Using 'shapviz'"
In shapviz: SHAP Visualizations

knitr::opts_chunk$set(
  collapse = TRUE,
  comment = "#>",
  warning = FALSE,
  message = FALSE,
  fig.width = 5.5, 
  fig.height = 3.5,
  fig.align = "center"
)

Overview

SHAP (SHapley Additive exPlanations, see @lundberg2017) is an ingenious way to study black box models. SHAP values decompose - as fair as possible - predictions into additive feature contributions. Crunching SHAP values requires clever algorithms. Analyzing them, however, is super easy with the right visualizations. {shapviz} offers the latter.

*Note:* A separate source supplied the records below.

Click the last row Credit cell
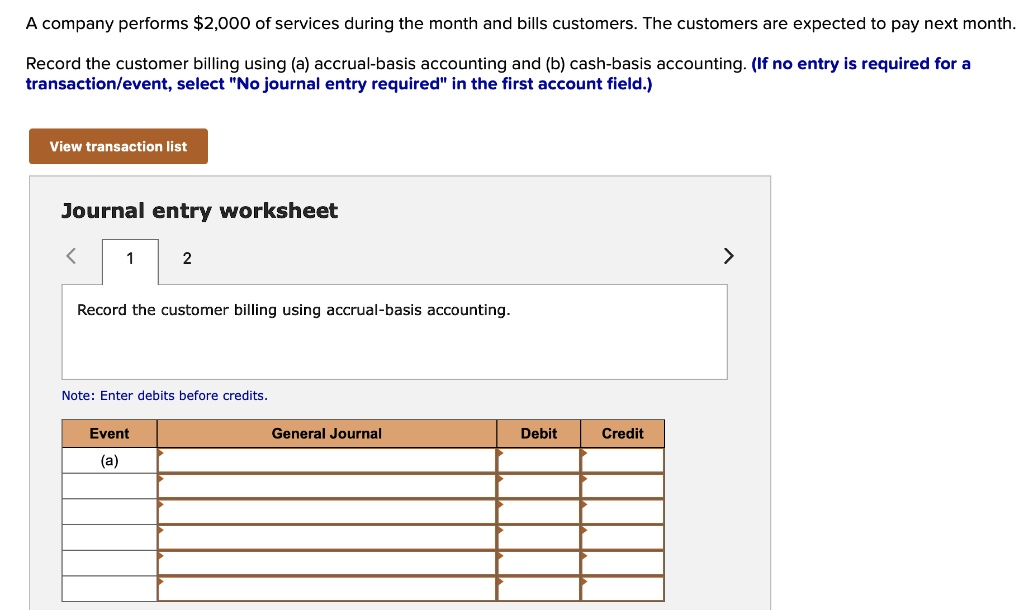The image size is (1024, 610). point(623,589)
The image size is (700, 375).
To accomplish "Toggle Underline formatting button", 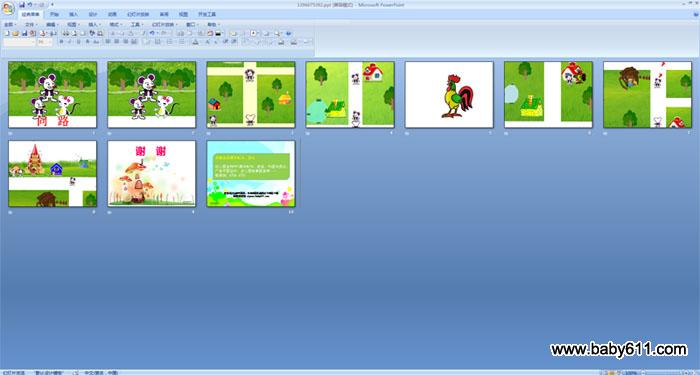I will (x=79, y=42).
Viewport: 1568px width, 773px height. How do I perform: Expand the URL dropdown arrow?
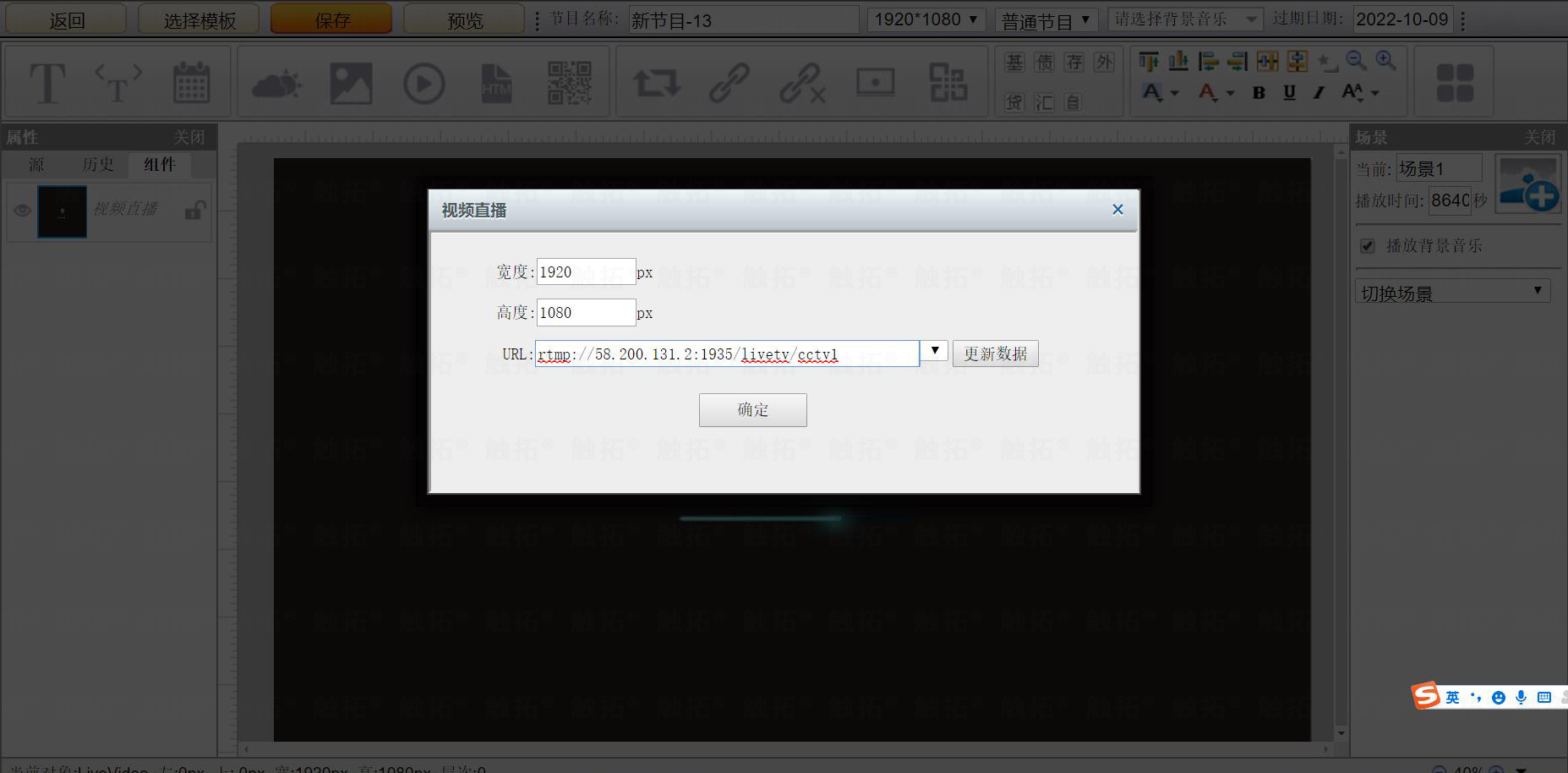[x=934, y=351]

In particular, the following plots are available:

sv_importance(): Importance plot (bar/beeswarm).
sv_dependence() and sv_dependence2D(): Dependence plots to study feature effects and interactions.
sv_interaction(): Interaction plot (beeswarm).
sv_waterfall(): Waterfall plot to study single or average predictions.
sv_force(): Force plot as alternative to waterfall plot.

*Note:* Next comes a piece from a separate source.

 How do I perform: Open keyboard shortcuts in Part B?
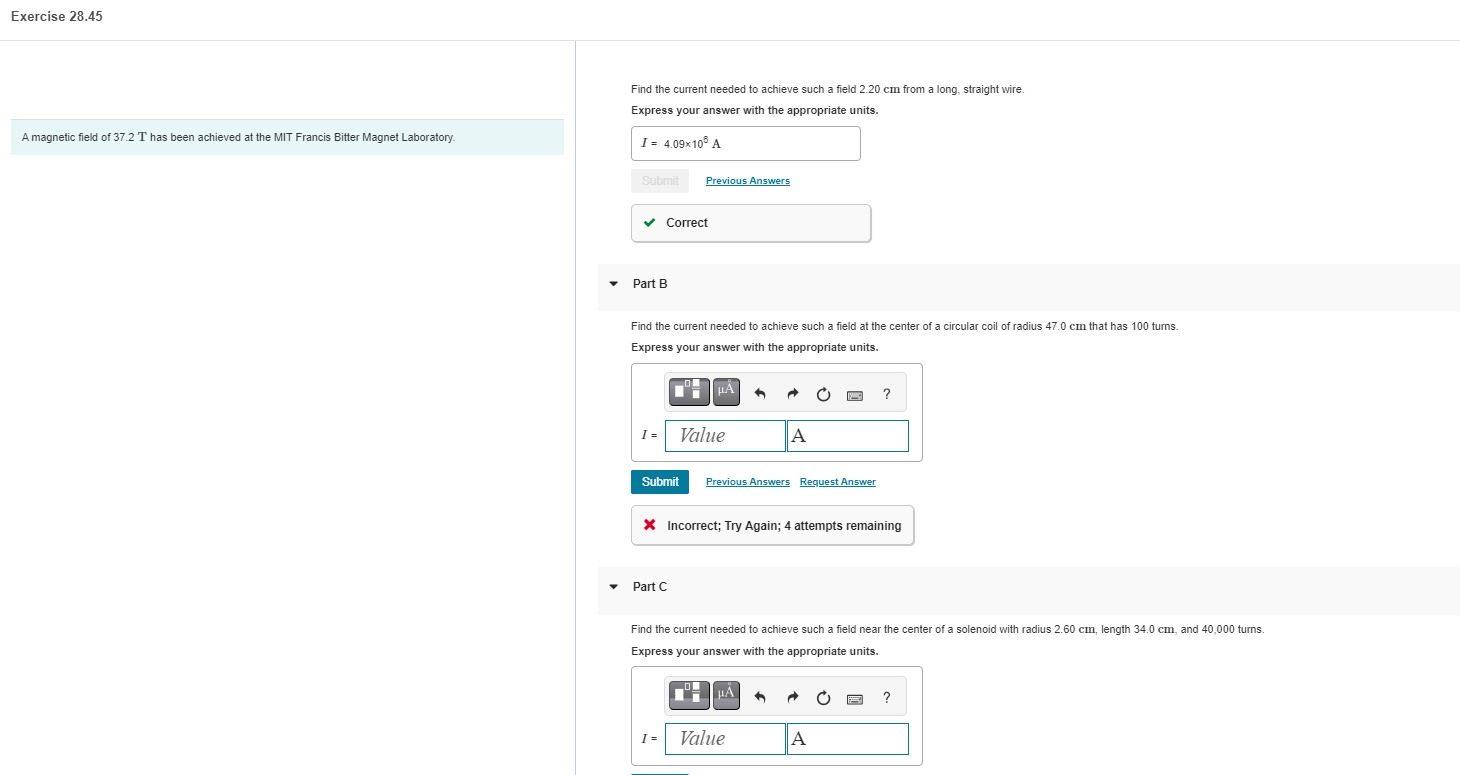(x=855, y=395)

SHAP and feature values are stored in a "shapviz" object that is built from:

Models that know how to calculate SHAP values: XGBoost, LightGBM, h2o (boosted trees).
SHAP crunchers like {fastshap}, {kernelshap}, {treeshap}, {fastr}, and {DALEX}.
SHAP matrix and corresponding feature values.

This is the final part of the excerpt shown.